Cash reserves now stand at Rs 53,024 crore — 20.53 per cent of Gross Debt. This amount is sufficient to cover next 28 months of debt servicing requirements.
Ratings: 76 per cent of EBITDA was from assets with India rating above ‘AA-‘. APSEZ received “AAA” rating from 4 domestic rating agencies – CRISIL, ICRA, CARE, India Ratings, and an outlook upgrade from S&P.
Companywise Key Highlights for H1 FY25
Adani Enterprises Ltd
Navi Mumbai International airport (NMIAL) welcomed the first IAF aircraft.
Solar Module sales increased by 91 per cent to 2380 MW YoY basis.
Passenger movements at Adani airports increased by 6 per cent to 45.1 million.
Adani Green Energy Ltd
Construction work for 500 MW hydropump storage has commenced.
Operational capacity increased by 34 per cent YoY to 11.2 GW.

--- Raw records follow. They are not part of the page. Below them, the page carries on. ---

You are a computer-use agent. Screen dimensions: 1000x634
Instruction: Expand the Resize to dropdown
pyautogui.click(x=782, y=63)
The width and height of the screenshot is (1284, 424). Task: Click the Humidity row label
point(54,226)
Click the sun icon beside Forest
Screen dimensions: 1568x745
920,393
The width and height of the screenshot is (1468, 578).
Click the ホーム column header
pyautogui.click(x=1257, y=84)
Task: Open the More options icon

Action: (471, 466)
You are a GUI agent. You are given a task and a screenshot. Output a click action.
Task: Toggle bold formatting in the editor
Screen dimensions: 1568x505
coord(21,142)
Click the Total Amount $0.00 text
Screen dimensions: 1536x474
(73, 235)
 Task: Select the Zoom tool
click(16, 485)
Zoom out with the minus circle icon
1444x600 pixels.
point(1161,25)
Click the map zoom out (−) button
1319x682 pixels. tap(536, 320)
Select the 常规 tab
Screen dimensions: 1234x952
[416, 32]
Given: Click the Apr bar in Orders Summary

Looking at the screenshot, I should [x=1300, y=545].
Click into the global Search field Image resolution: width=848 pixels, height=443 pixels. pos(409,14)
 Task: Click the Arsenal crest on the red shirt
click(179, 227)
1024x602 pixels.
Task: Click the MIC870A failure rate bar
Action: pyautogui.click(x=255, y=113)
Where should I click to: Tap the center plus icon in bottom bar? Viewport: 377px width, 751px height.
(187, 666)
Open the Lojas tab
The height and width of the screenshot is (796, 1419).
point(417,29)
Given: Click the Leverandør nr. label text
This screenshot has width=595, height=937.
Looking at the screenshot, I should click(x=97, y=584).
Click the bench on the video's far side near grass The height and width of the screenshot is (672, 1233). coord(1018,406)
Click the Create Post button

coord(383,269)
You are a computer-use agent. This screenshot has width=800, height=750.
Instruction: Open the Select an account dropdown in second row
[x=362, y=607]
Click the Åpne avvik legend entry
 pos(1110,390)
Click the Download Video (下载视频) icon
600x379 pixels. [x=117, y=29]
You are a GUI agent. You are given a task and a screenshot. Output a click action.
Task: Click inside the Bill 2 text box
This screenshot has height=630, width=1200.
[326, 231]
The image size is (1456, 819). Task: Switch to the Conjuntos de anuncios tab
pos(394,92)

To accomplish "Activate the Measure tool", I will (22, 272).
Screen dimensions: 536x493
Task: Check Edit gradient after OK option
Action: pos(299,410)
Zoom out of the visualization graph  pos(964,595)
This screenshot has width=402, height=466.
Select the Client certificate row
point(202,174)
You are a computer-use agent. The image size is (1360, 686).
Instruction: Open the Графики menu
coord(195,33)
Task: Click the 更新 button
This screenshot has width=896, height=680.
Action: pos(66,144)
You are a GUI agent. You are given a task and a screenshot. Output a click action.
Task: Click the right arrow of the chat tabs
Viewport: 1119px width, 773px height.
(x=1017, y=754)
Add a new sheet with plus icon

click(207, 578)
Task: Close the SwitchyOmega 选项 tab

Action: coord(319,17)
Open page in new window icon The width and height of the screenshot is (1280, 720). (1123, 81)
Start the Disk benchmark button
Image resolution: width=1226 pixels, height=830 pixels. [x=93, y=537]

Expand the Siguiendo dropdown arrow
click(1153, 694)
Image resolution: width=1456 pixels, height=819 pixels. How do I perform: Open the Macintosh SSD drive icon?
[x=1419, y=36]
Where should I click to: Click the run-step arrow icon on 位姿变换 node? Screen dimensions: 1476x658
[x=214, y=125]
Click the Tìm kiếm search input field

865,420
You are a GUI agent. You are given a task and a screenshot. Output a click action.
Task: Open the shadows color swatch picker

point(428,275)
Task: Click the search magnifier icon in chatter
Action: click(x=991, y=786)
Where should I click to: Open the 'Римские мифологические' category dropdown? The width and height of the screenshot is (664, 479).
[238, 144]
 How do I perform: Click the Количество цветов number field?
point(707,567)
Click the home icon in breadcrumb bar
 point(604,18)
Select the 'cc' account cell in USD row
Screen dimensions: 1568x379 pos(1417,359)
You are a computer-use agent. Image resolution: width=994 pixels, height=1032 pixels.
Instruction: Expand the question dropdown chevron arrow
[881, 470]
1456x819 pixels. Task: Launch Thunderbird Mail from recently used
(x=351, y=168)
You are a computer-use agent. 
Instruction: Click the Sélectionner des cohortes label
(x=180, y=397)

Adani Energy Solutions Ltd
2,760 ckm transmission lines were added, taking the total transmission network to 23,269 ckm
Won three new transmission projects during H1FY25 - NES in Jamnagar, Gujarat, NES in Navinal (Mundra), Khavda Phase IVA adding 2,059 ckm to its transmission portfolio.
Adani Power Ltd
Acquired Korba Power Ltd. (Erstwhile Lanco Amarkantak Power Korba Power Limited) has been acquired and consolidated w.e.f. 31 August 2024.
Adani Ports & SEZ Ltd
Volume grew 9 per cent YoY to 220 MMT
Completed the acquisition of Gopalpur Port and Astro Offshore, signed two new port concession agreements
Received 'AAA' rating from four domestic rating agencies – CRISIL, ICRA, CARE, India Ratings and an outlook upgrade from S&P
Adani Cements
Acquired Penna Cement (10 MTPA capacity) and Orient Cement (16.6 MTPA — 8.5 MTPA operational and 8.1 MTPA ready to execute), taking the total operational capacity at 97.8 MTPA.